Il mio cervello frullava. C'era stato un corso di lezioni su come parlare alle persone durante un attentato, ma era una di quelle sessioni che avevo seguito per metà e studiato da me. Dovevo ripescarla.
«Ora alzati, Kan. Da che lato puoi fare il giro più largo del tavolo?»
«Sinistra?»
«Perfetto. Vai a sinistra.»
Kanan si alzò lentamente, facendo scricchiolare la sedia. Il ticchettio parve fermarsi per un secondo e il mio cuore si fermò.
Riprese con un suono quasi affaticato.
«Kan, sei dietro di me?»
«Sì.»
«Perfetto. Apri la porta lentamente, mettendoti davanti, e non farla poggiare al muro. Non chiuderla, cammina lentamente per cinque...»
«Tre.» m'interruppe Sull.
«Meglio cinque.»
«Il manuale ha sempre detto tre.»
«Cammino per una decina di metri e poi?» c'interruppe Kanan, sibilando.
«Inizi a correre per cercare qualcuno. Al primo agente che trovi, con molta calma, spieghi cosa succede. Mentre lui chiama gli artificieri, tu fai quello che sai fare meglio.»
«Controllo la sorveglianza.»
«Esattamente. Tutto chiaro, Kanan?»
Sentii la porta aprirsi e indugiare nel vuoto. Non si chiuse.
«Andrá tutto bene.» mormorò Quebert, che non smetteva di tenere la scatola tra le dita sottili e pallide.
«Confidiamo in lei, capo.» annuì Lilith, che invece la teneva per la base.
«È normale amministrazione.» mormorai, facendo per alzare le spalle. Mi bloccai in tempo.
Quando gli artificieri entrarono, Poirot smise d'imprecare.

«Giornata particolarmente di merda.» salutò il mio doppione, alzando la tazza.
«Stavo per morire.»
«Non saresti morto. Attualmente, tu non sei morto.» bevve un sorso.«Grace è dissanguata dietro la poltrona, comunque. La moquette si sarà rovinata col sangue.»
Questa volta non rabbrividii. Alzai il mento.«Okay, me. Come faccio?»
Occhiata. Tazza che ondeggia.«A fare che?»
«Insomma, ormai è chiaro. O muore lei io muoio io.» mi poggiai all'isola della cucina.«Quindi, pseduo-psichiatra, come faccio a morire?»
Silenzio, almeno per un po'. Sorrisino convinto.«Sei sulla strada giusta. È vero», schioccò le labbra «O muori tu o muore lei. Ma non lo decido io: lo decidi tu.»
«Impossibile. Sarei già morto.»
«E qui ti volevo, piccolo e sveglio Puro!» risata.«Tu non sai, cosa devi fare, per decidere. E non lo saprai mai. Assisterai alla lenta disfatta della tua o della sua vita, senza sapere cosa stai facendo. Senza sapere quale azione salverà chi.»

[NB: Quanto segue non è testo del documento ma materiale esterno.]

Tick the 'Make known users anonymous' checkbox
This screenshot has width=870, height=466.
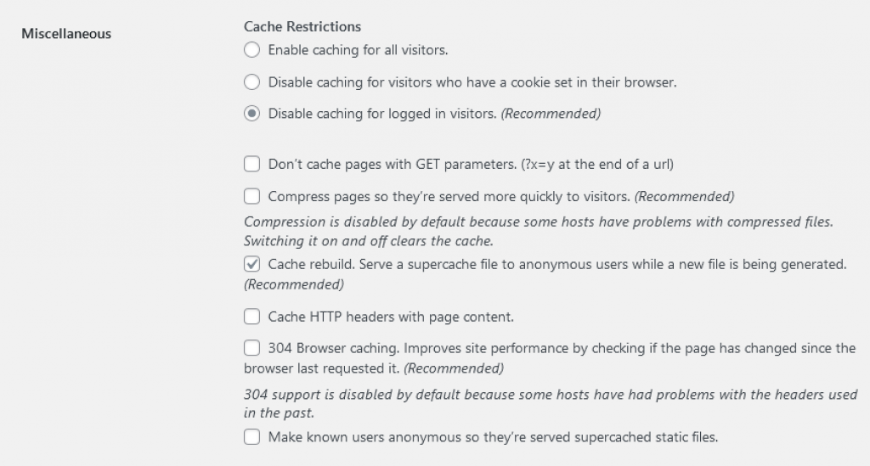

Si allungò, con un sorrisino stirato sul volto, e per un secondo mi chiesi se apparivo davvero così: gli occhi freddi e spenti, gli zigomi affilati, il ciuffo nero tutto a un lato della testa.
«Perché la verità, mio debole amico, è che avere il comando di tutto è tremendamente divertente.» ridacchiò.«E adesso scusami, ma ho del sangue da pulire.»